Download or read book The Buried Giant written by Kazuo Ishiguro and published by Vintage. This book was released on 2015-03-03 with total page 283 pages. Available in PDF, EPUB and Kindle. Book excerpt: NATIONAL BESTSELLER • From the winner of the Nobel Prize in Literature and author of Never Let Me Go and the Booker Prize–winning novel The Remains of the Day comes a luminous meditation on the act of forgetting and the power of memory. In post-Arthurian Britain, the wars that once raged between the Saxons and the Britons have finally ceased. Axl and Beatrice, an elderly British couple, set off to visit their son, whom they haven't seen in years. And, because a strange mist has caused mass amnesia throughout the land, they can scarcely remember anything about him. As they are joined on their journey by a Saxon warrior, his orphan charge, and an illustrious knight, Axl and Beatrice slowly begin to remember the dark and troubled past they all share. By turns savage, suspenseful, and intensely moving, The Buried Giant is a luminous meditation on the act of forgetting and the power of memory.

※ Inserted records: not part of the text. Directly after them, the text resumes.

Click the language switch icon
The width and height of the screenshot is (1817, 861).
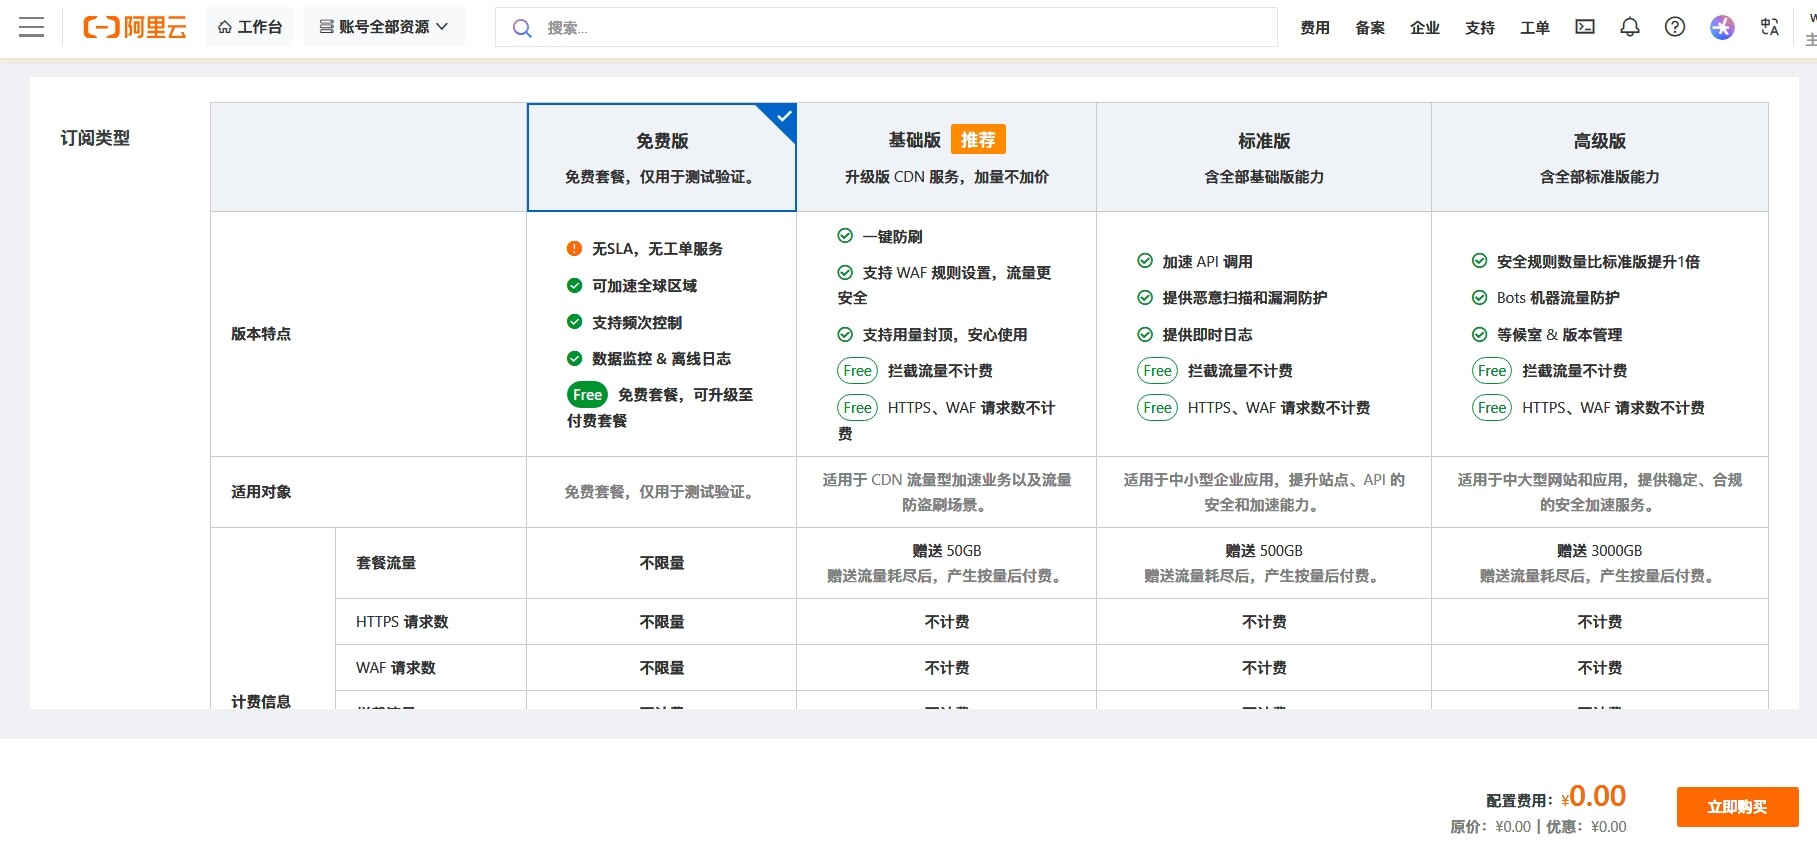[x=1770, y=27]
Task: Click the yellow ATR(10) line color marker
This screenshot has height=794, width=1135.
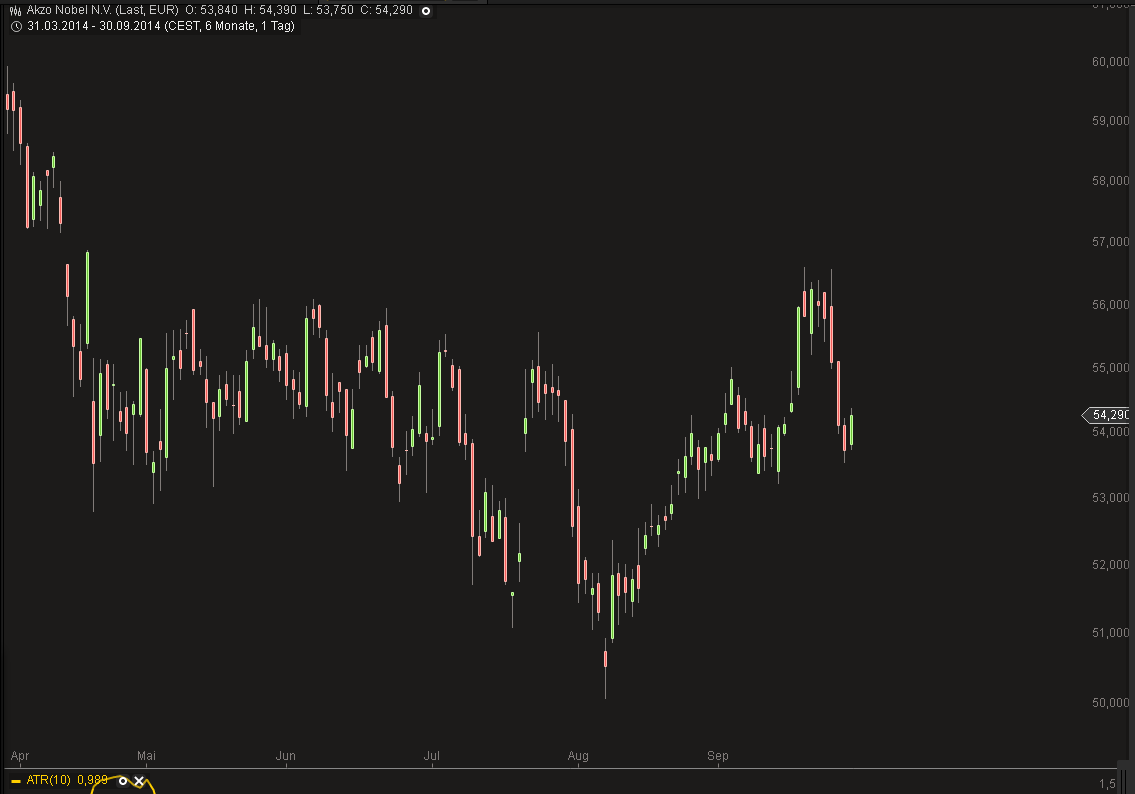Action: (16, 781)
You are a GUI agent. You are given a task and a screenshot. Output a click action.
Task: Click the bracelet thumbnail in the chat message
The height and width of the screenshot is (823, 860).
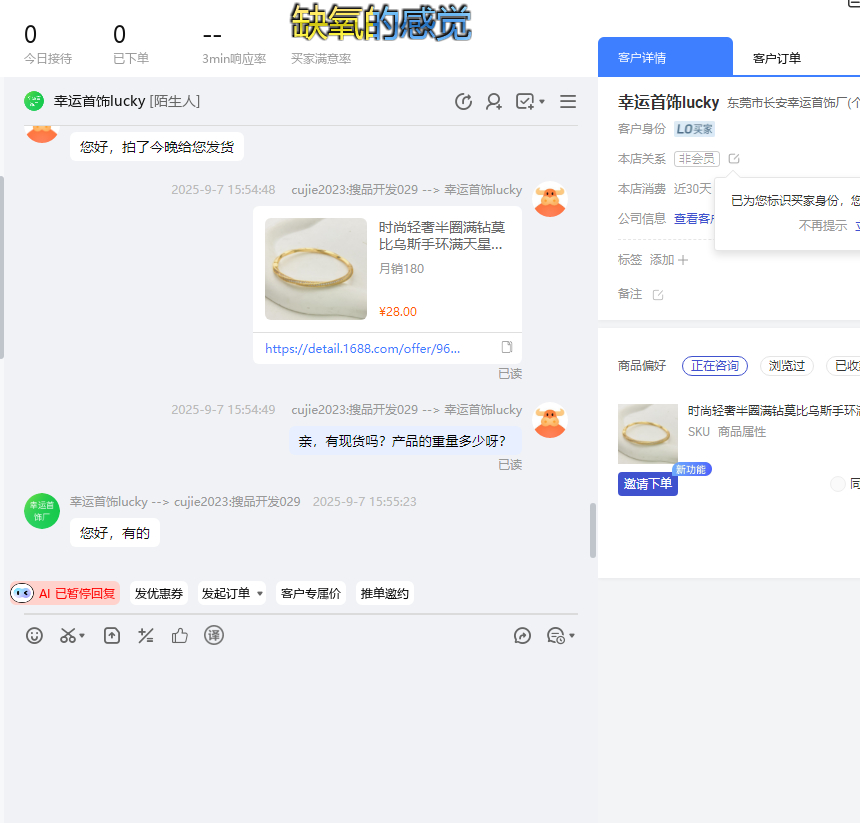tap(316, 269)
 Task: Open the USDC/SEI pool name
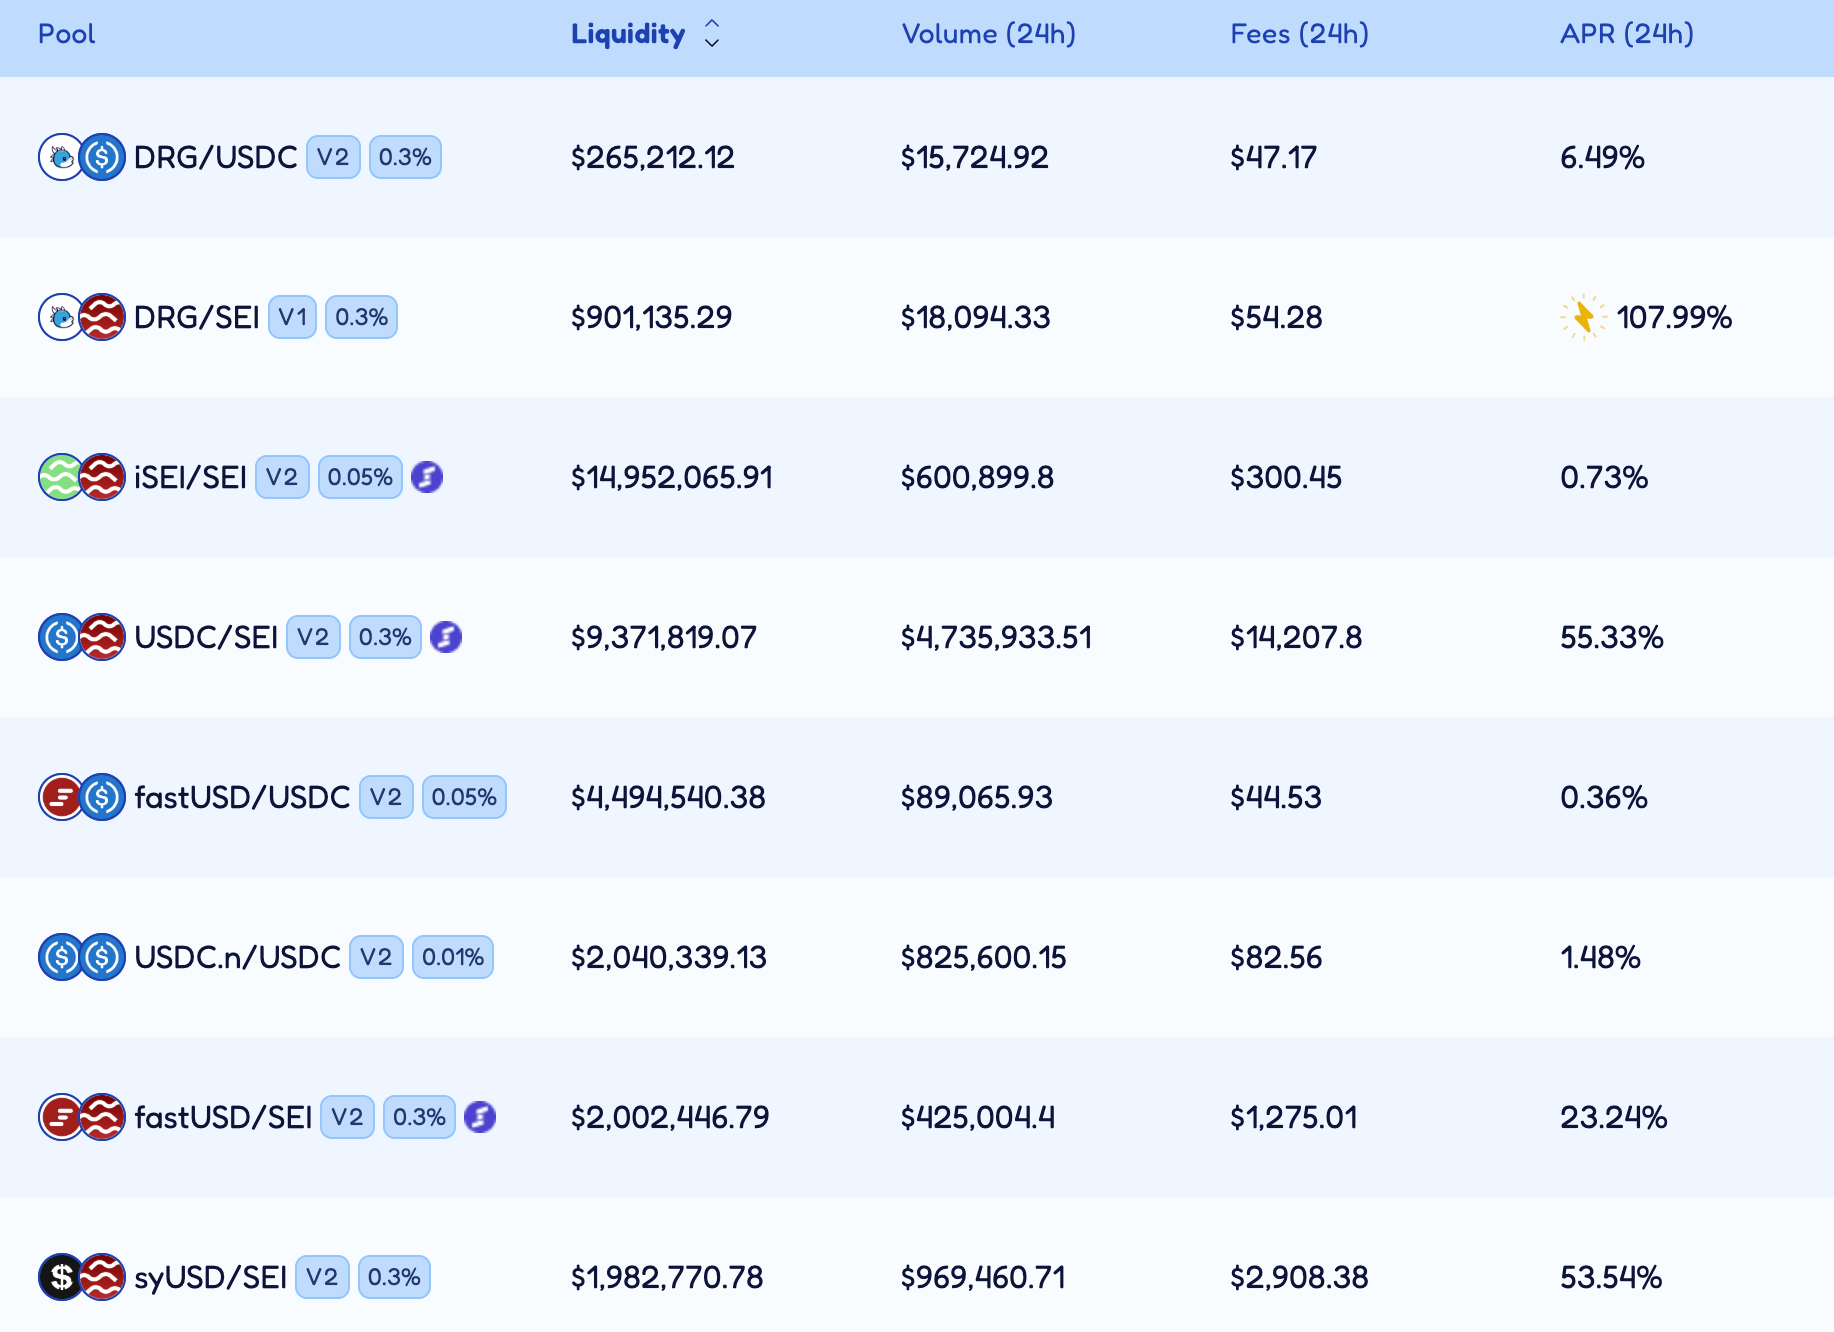tap(206, 637)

Download or read book Sybil Lennard by the author of The young prima donna written by Elizabeth Caroline Grey and published by . This book was released on 1846 with total page 1042 pages. Available in PDF, EPUB and Kindle. Book excerpt:
Download or read book The Museum as Muse written by Kynaston McShine and published by ABRAMS. This book was released on 1999 with total page 304 pages. Available in PDF, EPUB and Kindle. Book excerpt: Published on the occasion of the exhibition of the same name held at the Museum of Modern Art, New York, March 14 - June 1, 1999.